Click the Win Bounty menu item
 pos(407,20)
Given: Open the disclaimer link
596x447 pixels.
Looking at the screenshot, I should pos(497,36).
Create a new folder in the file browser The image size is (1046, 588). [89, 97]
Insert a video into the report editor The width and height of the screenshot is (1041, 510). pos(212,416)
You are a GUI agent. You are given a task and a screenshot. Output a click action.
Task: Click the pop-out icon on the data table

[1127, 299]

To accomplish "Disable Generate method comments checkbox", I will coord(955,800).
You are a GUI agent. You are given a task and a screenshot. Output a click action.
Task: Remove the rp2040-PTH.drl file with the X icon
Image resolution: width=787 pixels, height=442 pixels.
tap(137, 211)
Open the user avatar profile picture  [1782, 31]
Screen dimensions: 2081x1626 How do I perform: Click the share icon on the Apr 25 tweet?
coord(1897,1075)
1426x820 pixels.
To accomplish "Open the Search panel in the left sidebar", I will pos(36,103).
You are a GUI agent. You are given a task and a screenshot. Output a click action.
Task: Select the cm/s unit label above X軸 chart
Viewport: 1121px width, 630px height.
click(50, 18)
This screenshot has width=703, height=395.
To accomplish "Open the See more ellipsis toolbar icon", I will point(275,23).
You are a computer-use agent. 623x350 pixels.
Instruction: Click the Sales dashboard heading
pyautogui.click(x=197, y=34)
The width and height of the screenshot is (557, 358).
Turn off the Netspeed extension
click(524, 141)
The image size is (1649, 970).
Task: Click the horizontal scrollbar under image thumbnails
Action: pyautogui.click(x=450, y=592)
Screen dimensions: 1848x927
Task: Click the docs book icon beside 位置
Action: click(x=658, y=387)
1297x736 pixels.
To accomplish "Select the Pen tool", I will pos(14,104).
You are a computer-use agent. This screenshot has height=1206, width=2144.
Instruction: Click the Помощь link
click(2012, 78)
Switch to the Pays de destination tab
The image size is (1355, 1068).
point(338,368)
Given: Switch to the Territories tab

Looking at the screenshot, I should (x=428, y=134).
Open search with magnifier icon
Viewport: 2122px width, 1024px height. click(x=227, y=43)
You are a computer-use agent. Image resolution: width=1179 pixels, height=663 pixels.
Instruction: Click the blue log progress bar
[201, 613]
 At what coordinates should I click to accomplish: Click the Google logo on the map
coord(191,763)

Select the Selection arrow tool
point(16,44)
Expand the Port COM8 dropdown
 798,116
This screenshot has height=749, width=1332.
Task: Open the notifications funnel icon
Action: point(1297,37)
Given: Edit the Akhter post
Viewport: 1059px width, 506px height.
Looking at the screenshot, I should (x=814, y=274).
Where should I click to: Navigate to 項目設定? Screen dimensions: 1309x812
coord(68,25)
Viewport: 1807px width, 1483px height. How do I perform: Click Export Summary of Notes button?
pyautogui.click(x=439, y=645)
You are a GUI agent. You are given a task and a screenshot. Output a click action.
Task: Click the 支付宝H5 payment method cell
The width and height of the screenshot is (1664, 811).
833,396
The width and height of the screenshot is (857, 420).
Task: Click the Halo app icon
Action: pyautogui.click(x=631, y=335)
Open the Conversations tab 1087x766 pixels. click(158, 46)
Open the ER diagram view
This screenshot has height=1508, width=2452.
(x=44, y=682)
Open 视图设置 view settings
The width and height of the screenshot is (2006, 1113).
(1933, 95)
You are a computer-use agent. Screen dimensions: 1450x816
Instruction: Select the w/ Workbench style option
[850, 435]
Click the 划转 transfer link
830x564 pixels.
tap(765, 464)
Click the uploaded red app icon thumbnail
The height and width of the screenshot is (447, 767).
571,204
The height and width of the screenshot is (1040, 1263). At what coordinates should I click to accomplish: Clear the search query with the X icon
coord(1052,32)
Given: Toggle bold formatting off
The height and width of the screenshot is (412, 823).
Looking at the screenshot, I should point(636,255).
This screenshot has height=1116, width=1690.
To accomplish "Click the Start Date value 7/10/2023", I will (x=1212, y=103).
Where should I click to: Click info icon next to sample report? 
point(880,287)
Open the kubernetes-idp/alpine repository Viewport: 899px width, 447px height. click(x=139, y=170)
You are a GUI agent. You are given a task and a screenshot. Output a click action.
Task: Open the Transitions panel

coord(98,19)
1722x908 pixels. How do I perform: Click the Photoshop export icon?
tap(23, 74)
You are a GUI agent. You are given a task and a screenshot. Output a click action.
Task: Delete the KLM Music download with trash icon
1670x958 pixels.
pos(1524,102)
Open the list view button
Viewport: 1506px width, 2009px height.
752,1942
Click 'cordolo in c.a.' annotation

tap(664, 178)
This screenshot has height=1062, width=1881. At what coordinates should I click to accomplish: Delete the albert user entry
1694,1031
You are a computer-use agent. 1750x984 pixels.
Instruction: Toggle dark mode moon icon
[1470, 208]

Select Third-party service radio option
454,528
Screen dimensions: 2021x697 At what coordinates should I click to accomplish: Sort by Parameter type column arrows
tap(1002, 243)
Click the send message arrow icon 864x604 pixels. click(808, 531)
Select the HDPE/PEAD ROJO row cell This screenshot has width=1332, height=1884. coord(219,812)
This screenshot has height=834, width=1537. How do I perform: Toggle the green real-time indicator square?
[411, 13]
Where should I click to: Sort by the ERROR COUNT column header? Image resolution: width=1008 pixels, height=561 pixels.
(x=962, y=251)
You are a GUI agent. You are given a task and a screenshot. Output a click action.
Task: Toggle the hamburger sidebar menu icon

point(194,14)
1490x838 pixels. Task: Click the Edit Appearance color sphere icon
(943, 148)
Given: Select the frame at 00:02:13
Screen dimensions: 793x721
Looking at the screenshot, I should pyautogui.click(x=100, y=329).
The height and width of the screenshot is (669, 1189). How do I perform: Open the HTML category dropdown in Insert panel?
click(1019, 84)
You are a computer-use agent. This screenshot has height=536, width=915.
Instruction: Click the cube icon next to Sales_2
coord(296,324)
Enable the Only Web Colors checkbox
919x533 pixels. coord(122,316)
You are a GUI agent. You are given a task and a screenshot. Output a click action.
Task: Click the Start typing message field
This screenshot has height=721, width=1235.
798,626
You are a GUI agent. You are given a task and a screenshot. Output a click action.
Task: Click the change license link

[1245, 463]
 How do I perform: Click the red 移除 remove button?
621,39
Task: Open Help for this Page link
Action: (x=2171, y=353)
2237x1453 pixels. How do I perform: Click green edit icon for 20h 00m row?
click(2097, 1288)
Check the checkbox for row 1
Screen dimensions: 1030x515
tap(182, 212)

□ □ □ □ □ □ □

* **Work task**:
Write out all of the records exactly as they stand above.

* **Reply to the task**:
Click the Win Bounty menu item
 pos(407,20)
Given: Open the disclaimer link
596x447 pixels.
Looking at the screenshot, I should pos(497,36).
Create a new folder in the file browser The image size is (1046, 588). [89, 97]
Insert a video into the report editor The width and height of the screenshot is (1041, 510). pos(212,416)
You are a GUI agent. You are given a task and a screenshot. Output a click action.
Task: Click the pop-out icon on the data table

[1127, 299]

To accomplish "Disable Generate method comments checkbox", I will coord(955,800).
You are a GUI agent. You are given a task and a screenshot. Output a click action.
Task: Remove the rp2040-PTH.drl file with the X icon
Image resolution: width=787 pixels, height=442 pixels.
tap(137, 211)
Open the user avatar profile picture  [1782, 31]
Screen dimensions: 2081x1626 How do I perform: Click the share icon on the Apr 25 tweet?
coord(1897,1075)
1426x820 pixels.
To accomplish "Open the Search panel in the left sidebar", I will pos(36,103).
You are a GUI agent. You are given a task and a screenshot. Output a click action.
Task: Select the cm/s unit label above X軸 chart
Viewport: 1121px width, 630px height.
click(50, 18)
This screenshot has width=703, height=395.
To accomplish "Open the See more ellipsis toolbar icon", I will point(275,23).
You are a computer-use agent. 623x350 pixels.
Instruction: Click the Sales dashboard heading
pyautogui.click(x=197, y=34)
The width and height of the screenshot is (557, 358).
Turn off the Netspeed extension
click(524, 141)
The image size is (1649, 970).
Task: Click the horizontal scrollbar under image thumbnails
Action: pyautogui.click(x=450, y=592)
Screen dimensions: 1848x927
Task: Click the docs book icon beside 位置
Action: click(x=658, y=387)
1297x736 pixels.
To accomplish "Select the Pen tool", I will pos(14,104).
You are a computer-use agent. This screenshot has height=1206, width=2144.
Instruction: Click the Помощь link
click(2012, 78)
Switch to the Pays de destination tab
The image size is (1355, 1068).
point(338,368)
Given: Switch to the Territories tab

Looking at the screenshot, I should (x=428, y=134).
Open search with magnifier icon
Viewport: 2122px width, 1024px height. click(x=227, y=43)
You are a computer-use agent. Image resolution: width=1179 pixels, height=663 pixels.
Instruction: Click the blue log progress bar
[201, 613]
 At what coordinates should I click to accomplish: Click the Google logo on the map
coord(191,763)

Select the Selection arrow tool
point(16,44)
Expand the Port COM8 dropdown
 798,116
This screenshot has height=749, width=1332.
Task: Open the notifications funnel icon
Action: point(1297,37)
Given: Edit the Akhter post
Viewport: 1059px width, 506px height.
Looking at the screenshot, I should (x=814, y=274).
Where should I click to: Navigate to 項目設定? Screen dimensions: 1309x812
coord(68,25)
Viewport: 1807px width, 1483px height. How do I perform: Click Export Summary of Notes button?
pyautogui.click(x=439, y=645)
You are a GUI agent. You are given a task and a screenshot. Output a click action.
Task: Click the 支付宝H5 payment method cell
The width and height of the screenshot is (1664, 811).
833,396
The width and height of the screenshot is (857, 420).
Task: Click the Halo app icon
Action: pyautogui.click(x=631, y=335)
Open the Conversations tab 1087x766 pixels. click(158, 46)
Open the ER diagram view
This screenshot has height=1508, width=2452.
(x=44, y=682)
Open 视图设置 view settings
The width and height of the screenshot is (2006, 1113).
(1933, 95)
You are a computer-use agent. Screen dimensions: 1450x816
Instruction: Select the w/ Workbench style option
[850, 435]
Click the 划转 transfer link
830x564 pixels.
tap(765, 464)
Click the uploaded red app icon thumbnail
The height and width of the screenshot is (447, 767).
571,204
The height and width of the screenshot is (1040, 1263). At what coordinates should I click to accomplish: Clear the search query with the X icon
coord(1052,32)
Given: Toggle bold formatting off
The height and width of the screenshot is (412, 823).
Looking at the screenshot, I should point(636,255).
This screenshot has height=1116, width=1690.
To accomplish "Click the Start Date value 7/10/2023", I will (x=1212, y=103).
Where should I click to: Click info icon next to sample report? 
point(880,287)
Open the kubernetes-idp/alpine repository Viewport: 899px width, 447px height. click(x=139, y=170)
You are a GUI agent. You are given a task and a screenshot. Output a click action.
Task: Open the Transitions panel

coord(98,19)
1722x908 pixels. How do I perform: Click the Photoshop export icon?
tap(23, 74)
You are a GUI agent. You are given a task and a screenshot. Output a click action.
Task: Delete the KLM Music download with trash icon
1670x958 pixels.
pos(1524,102)
Open the list view button
Viewport: 1506px width, 2009px height.
752,1942
Click 'cordolo in c.a.' annotation

tap(664, 178)
This screenshot has height=1062, width=1881. At what coordinates should I click to accomplish: Delete the albert user entry
1694,1031
You are a computer-use agent. 1750x984 pixels.
Instruction: Toggle dark mode moon icon
[1470, 208]

Select Third-party service radio option
454,528
Screen dimensions: 2021x697 At what coordinates should I click to accomplish: Sort by Parameter type column arrows
tap(1002, 243)
Click the send message arrow icon 864x604 pixels. click(808, 531)
Select the HDPE/PEAD ROJO row cell This screenshot has width=1332, height=1884. coord(219,812)
This screenshot has height=834, width=1537. How do I perform: Toggle the green real-time indicator square?
[411, 13]
Where should I click to: Sort by the ERROR COUNT column header? Image resolution: width=1008 pixels, height=561 pixels.
(x=962, y=251)
You are a GUI agent. You are given a task and a screenshot. Output a click action.
Task: Toggle the hamburger sidebar menu icon

point(194,14)
1490x838 pixels. Task: Click the Edit Appearance color sphere icon
(943, 148)
Given: Select the frame at 00:02:13
Screen dimensions: 793x721
Looking at the screenshot, I should pyautogui.click(x=100, y=329).
The height and width of the screenshot is (669, 1189). How do I perform: Open the HTML category dropdown in Insert panel?
click(1019, 84)
You are a computer-use agent. This screenshot has height=536, width=915.
Instruction: Click the cube icon next to Sales_2
coord(296,324)
Enable the Only Web Colors checkbox
919x533 pixels. coord(122,316)
You are a GUI agent. You are given a task and a screenshot. Output a click action.
Task: Click the Start typing message field
This screenshot has height=721, width=1235.
798,626
You are a GUI agent. You are given a task and a screenshot. Output a click action.
Task: Click the change license link

[1245, 463]
 How do I perform: Click the red 移除 remove button?
621,39
Task: Open Help for this Page link
Action: (x=2171, y=353)
2237x1453 pixels. How do I perform: Click green edit icon for 20h 00m row?
click(2097, 1288)
Check the checkbox for row 1
Screen dimensions: 1030x515
tap(182, 212)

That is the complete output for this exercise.